Edizione del: 10 gennaio 2014

Monsignor Enrico Solmi, Vescovo di Parma e Presidente della Commissione Episcopale per la Famiglia e la Vita, ha lanciato un allarme: “è chiarissima la deriva che viene data e proposta anche in Italia: il favorire progressivamente, attraverso sentenze, soluzioni di fatto, un riconoscimento delle unioni di fatto e anche delle unioni di persone omosessuali”.

“Vorremmo che la legislazione, e direi soprattutto le sentenze, abbiamo un’attenzione a considerare il dettato costituzionale dei numeri 30 e 31 della Costituzione; una lettura serena e fruttuosa di questo – avverte Mons.
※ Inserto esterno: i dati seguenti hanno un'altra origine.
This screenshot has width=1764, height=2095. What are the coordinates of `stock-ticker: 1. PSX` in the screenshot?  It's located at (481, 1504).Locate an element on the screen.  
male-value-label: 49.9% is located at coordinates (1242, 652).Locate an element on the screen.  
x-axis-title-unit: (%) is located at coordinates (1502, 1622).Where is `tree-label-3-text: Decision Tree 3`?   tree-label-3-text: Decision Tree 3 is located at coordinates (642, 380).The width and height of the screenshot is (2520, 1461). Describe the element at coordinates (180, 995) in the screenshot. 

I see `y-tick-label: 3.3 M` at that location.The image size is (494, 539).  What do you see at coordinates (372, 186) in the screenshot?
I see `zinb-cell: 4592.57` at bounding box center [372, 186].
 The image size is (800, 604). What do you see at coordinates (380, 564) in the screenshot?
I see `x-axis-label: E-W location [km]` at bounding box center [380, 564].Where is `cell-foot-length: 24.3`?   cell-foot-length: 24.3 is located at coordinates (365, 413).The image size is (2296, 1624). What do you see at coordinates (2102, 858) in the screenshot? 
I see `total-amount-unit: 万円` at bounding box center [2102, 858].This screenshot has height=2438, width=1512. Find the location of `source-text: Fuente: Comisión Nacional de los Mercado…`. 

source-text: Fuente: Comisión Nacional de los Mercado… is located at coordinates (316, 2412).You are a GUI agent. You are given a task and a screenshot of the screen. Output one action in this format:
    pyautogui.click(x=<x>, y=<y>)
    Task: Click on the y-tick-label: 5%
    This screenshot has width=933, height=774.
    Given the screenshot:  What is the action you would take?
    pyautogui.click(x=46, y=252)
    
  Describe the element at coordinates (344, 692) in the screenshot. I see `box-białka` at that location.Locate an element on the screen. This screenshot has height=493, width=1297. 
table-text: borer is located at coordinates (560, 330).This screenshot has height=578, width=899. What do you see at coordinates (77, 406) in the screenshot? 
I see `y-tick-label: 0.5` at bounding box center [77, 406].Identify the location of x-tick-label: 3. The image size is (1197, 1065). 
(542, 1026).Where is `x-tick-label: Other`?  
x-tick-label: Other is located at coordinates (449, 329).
Solmi – consentirebbe un dialogo che in questo momento non è possibile riscontrare e vedere”.

Una dimostrazione di questo “sono anche le ultime affermazioni che sono rimbalzate sui mass media. Parlare di famiglia significa avere una relazione uomo-donna che si palesa, si ratifica davanti alla società: la famiglia che parte, appunto, da questo legame pubblico è eminentemente sociale”.

L’auspicio del Presidente della Commissione Episcopale per la Famiglia e la Vita è che si arrivi “a una tutela dei diritti, e delle persone in quanto tali; diritti che vanno anche in considerazione della relazione che un uomo e una donna non sposati possono intessere, e di una relazione che può essere arricchita anche dalla presenza di figli o, comunque, una relazione di aiuto che comprenda l’assistenza sanitaria, i beni delle 2 persone, quindi il discorso dell’eredità. Questo percorso è assolutamente fattibile facendo riferimento al Codice Civile e ai diritti della persona. Codice Civile – conclude Mons. Solmi – che può essere anche adeguatamente modificato per fare spazio a queste situazioni che, oggettivamente, da un punto di vista numerico sono significative”.